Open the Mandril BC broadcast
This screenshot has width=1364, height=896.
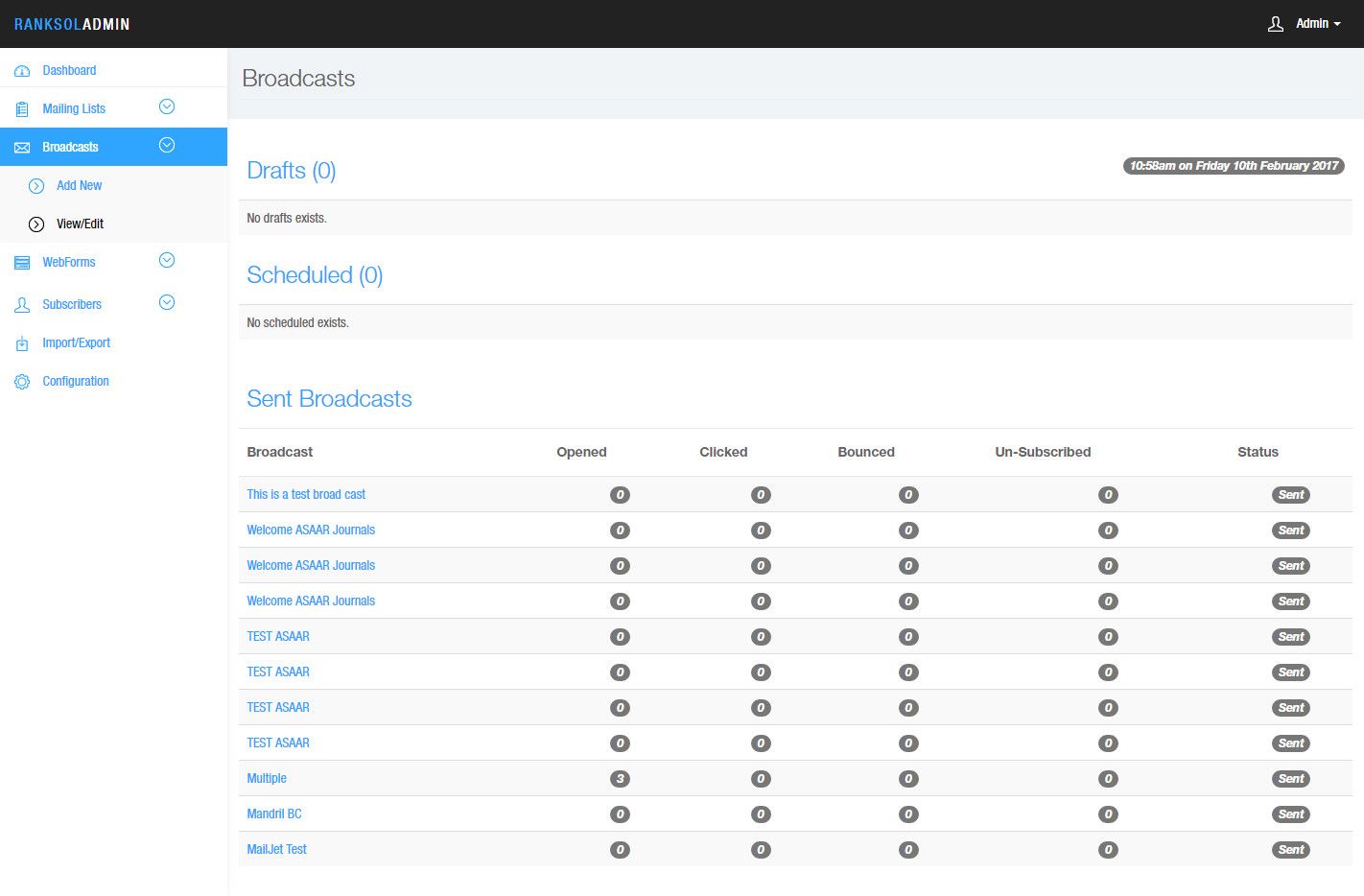(274, 813)
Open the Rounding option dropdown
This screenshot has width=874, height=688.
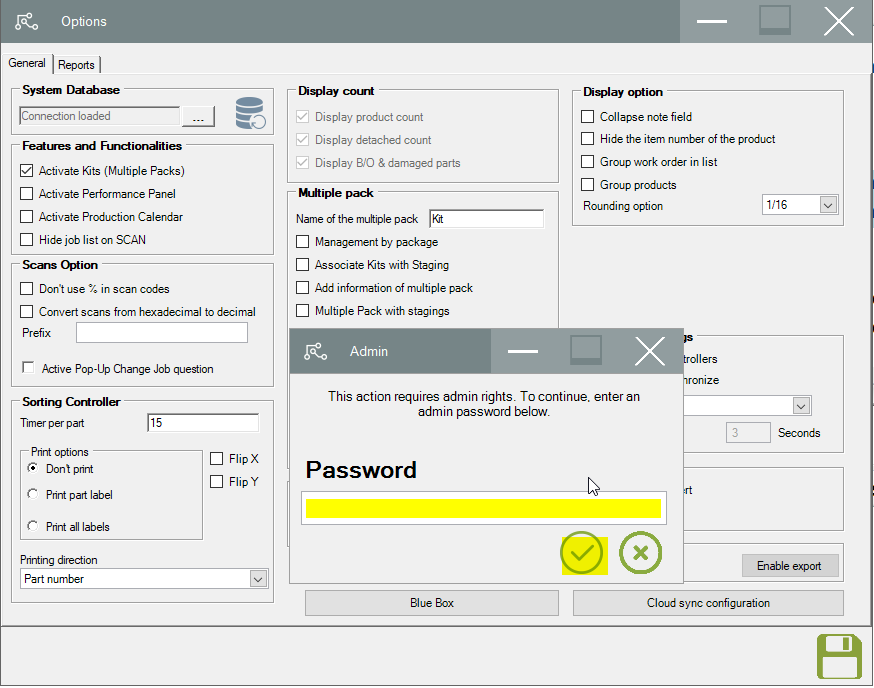point(828,205)
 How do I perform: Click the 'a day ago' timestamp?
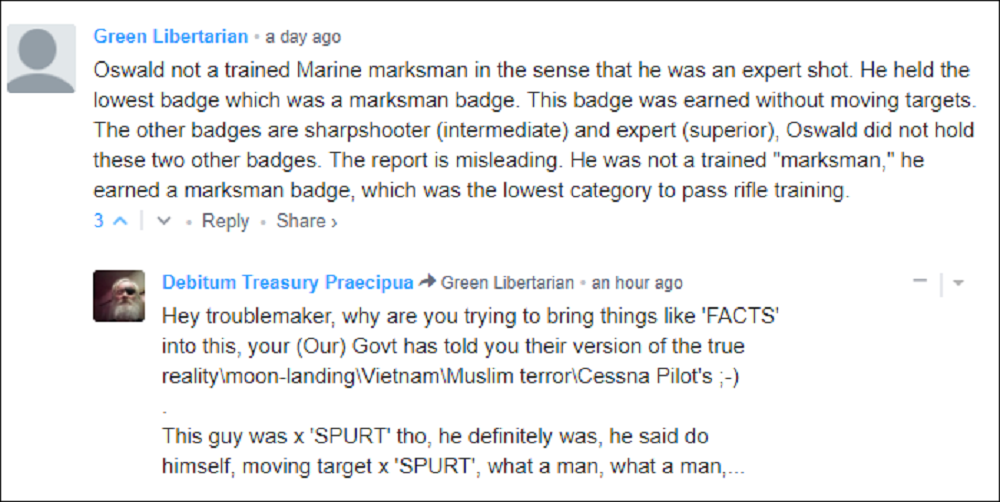point(302,38)
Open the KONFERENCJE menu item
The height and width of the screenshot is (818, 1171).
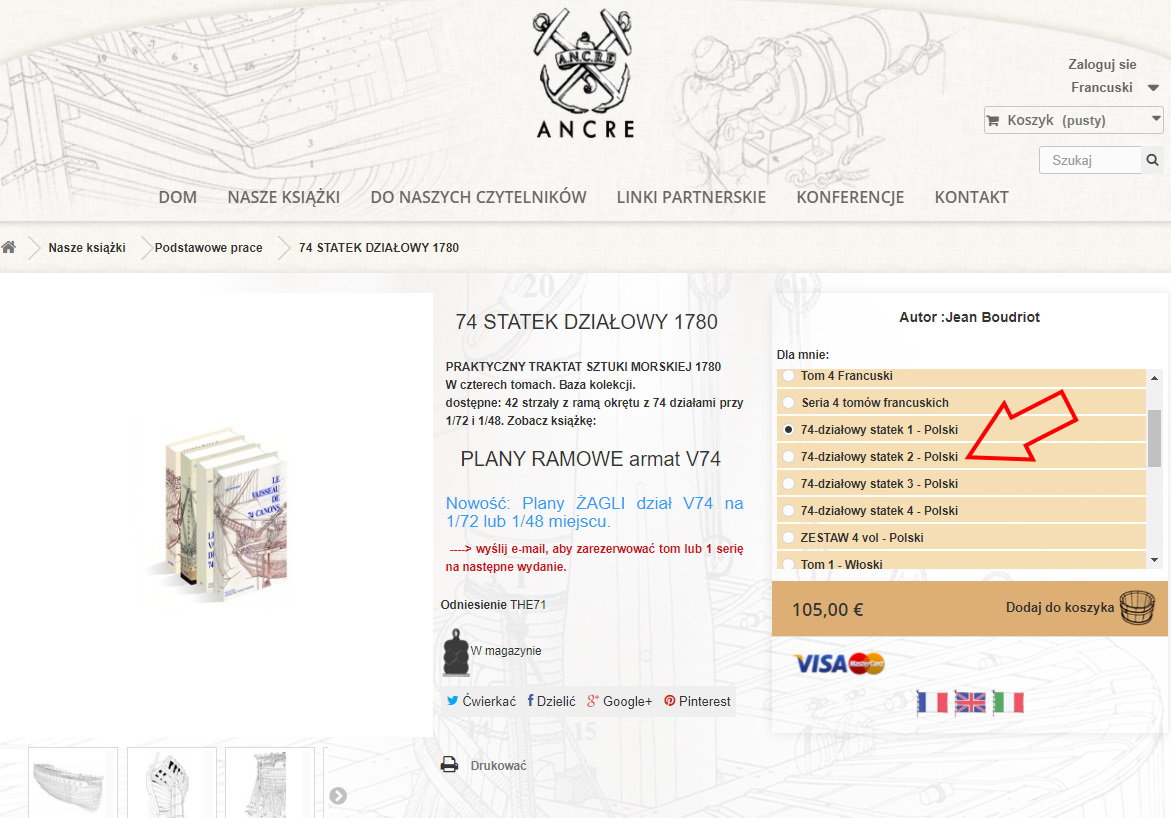(850, 197)
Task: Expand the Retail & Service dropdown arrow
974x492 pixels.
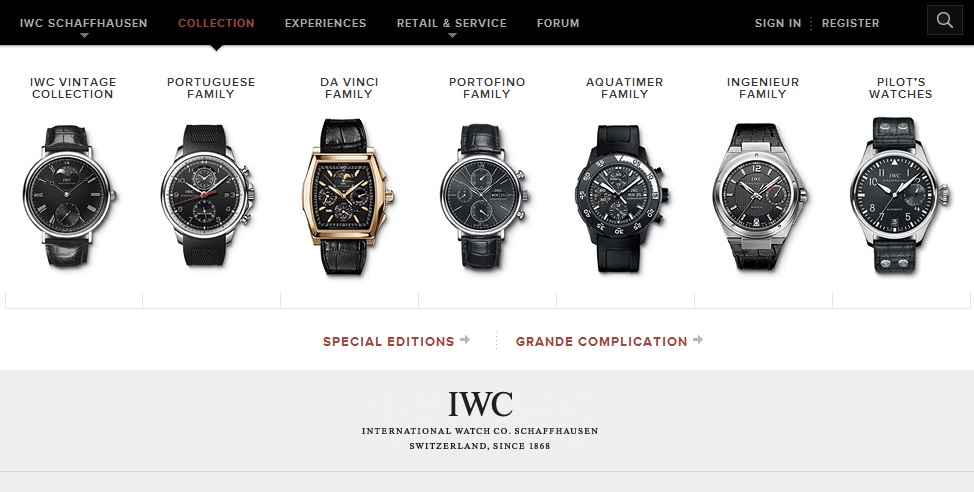Action: [452, 36]
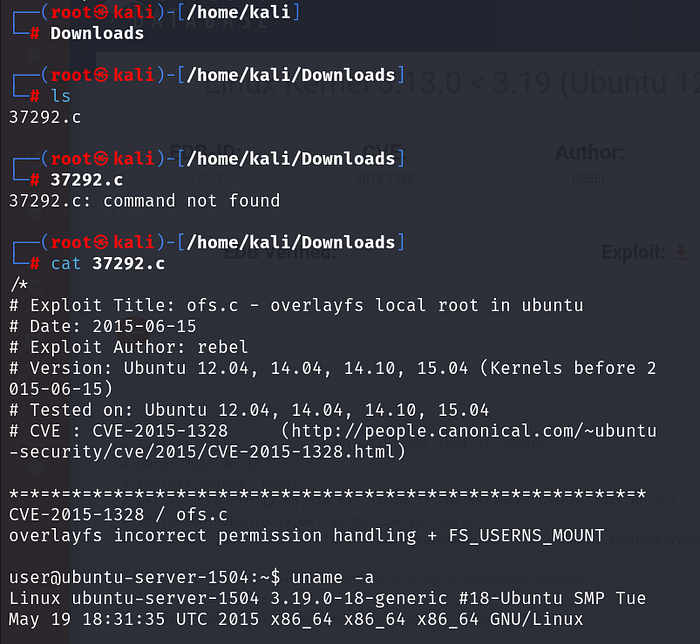Screen dimensions: 700x644
Task: Click the Kali symbol in the prompt above ls
Action: 101,75
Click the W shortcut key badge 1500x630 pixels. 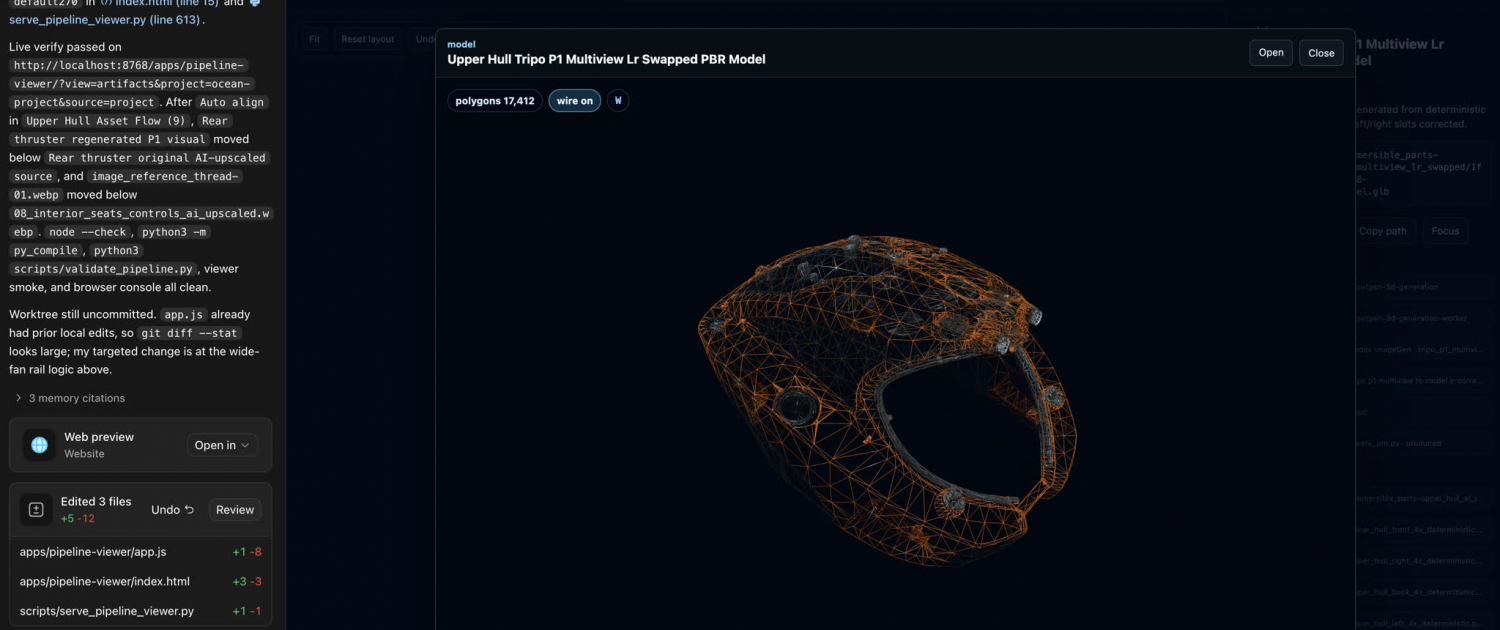[618, 101]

========================================

## DIRECTIONS
Every line above that holds "dropdown" should be copied out.

## SOLUTION TO THE EXERCISE
Open the Rounding option dropdown
Task: Expand the Retail & Service dropdown arrow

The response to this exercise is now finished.